= What the task requires =
Repeat nothing but the lines below running from the one containing "Viewport: 1044px width, 563px height." to the one containing "This screenshot has height=390, width=622.". Keep both end lines.

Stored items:
○ ○ ○ ○ ○ ○ ○

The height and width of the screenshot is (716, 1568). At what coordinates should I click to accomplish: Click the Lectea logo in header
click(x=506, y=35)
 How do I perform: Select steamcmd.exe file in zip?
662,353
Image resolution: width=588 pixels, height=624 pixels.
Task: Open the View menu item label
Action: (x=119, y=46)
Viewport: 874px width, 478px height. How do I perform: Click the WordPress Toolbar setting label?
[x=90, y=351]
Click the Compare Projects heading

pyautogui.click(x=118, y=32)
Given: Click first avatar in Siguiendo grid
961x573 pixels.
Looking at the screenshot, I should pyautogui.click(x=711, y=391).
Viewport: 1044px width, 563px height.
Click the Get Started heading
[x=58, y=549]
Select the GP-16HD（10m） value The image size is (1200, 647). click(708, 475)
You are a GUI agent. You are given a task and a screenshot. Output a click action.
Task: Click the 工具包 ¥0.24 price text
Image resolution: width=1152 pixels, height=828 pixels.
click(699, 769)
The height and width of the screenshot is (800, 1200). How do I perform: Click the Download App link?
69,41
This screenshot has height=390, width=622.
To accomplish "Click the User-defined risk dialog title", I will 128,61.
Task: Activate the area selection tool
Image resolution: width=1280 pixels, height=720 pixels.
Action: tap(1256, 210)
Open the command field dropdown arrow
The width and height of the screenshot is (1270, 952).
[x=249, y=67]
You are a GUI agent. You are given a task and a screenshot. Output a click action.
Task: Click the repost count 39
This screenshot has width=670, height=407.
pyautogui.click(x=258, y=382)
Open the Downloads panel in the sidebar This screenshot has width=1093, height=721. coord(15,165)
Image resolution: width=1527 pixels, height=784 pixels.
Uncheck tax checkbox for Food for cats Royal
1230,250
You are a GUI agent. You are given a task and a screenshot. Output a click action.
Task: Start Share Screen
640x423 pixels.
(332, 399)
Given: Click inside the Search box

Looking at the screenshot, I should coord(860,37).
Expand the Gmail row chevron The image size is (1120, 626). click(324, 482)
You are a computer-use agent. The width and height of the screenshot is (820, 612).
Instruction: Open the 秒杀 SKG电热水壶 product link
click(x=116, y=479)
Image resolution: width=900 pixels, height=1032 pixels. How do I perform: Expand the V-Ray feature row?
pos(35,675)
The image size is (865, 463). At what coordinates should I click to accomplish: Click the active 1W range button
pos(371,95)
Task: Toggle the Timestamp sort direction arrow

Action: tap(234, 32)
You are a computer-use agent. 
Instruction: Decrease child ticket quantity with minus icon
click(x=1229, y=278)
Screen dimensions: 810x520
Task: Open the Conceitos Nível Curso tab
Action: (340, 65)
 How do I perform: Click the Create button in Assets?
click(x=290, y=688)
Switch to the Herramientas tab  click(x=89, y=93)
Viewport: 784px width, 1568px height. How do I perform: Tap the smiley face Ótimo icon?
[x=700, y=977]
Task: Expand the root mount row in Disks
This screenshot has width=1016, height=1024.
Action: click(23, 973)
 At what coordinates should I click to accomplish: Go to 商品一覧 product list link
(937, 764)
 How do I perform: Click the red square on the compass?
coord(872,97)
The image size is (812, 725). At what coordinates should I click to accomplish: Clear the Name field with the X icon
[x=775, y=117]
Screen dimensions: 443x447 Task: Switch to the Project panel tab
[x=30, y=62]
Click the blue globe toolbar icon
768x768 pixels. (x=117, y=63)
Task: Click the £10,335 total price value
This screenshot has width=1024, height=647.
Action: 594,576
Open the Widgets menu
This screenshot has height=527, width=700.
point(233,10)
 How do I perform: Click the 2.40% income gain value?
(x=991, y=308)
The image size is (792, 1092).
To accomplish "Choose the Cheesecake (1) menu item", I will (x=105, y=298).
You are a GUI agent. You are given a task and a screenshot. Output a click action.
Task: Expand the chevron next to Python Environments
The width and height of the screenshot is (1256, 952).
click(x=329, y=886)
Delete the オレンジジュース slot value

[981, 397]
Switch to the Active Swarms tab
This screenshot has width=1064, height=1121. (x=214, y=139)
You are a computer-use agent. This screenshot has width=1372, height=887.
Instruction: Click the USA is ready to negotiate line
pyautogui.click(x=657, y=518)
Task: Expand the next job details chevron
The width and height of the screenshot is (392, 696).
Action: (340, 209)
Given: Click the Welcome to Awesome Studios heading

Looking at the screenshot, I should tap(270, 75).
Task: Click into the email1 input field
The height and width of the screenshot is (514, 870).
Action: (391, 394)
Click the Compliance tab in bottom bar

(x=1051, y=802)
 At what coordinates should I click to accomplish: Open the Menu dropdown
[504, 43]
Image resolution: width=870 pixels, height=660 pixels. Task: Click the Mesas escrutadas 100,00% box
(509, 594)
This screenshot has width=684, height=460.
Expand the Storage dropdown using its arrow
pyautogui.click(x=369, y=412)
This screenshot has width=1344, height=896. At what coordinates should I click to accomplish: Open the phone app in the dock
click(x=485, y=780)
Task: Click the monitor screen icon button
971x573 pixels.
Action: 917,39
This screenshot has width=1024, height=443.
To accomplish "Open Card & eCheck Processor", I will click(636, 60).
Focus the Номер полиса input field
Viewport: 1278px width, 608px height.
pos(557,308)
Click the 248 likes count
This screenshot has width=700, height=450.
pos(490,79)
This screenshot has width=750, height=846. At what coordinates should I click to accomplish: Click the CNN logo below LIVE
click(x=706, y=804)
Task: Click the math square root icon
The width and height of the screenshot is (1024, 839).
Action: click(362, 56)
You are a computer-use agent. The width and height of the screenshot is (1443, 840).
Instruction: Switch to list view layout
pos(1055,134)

○ ○ ○ ○ ○ ○ ○

= Response below =
Viewport: 1044px width, 563px height.
Click the Get Started heading
[x=58, y=549]
Select the GP-16HD（10m） value The image size is (1200, 647). click(708, 475)
You are a GUI agent. You are given a task and a screenshot. Output a click action.
Task: Click the 工具包 ¥0.24 price text
Image resolution: width=1152 pixels, height=828 pixels.
click(699, 769)
The height and width of the screenshot is (800, 1200). How do I perform: Click the Download App link?
69,41
This screenshot has height=390, width=622.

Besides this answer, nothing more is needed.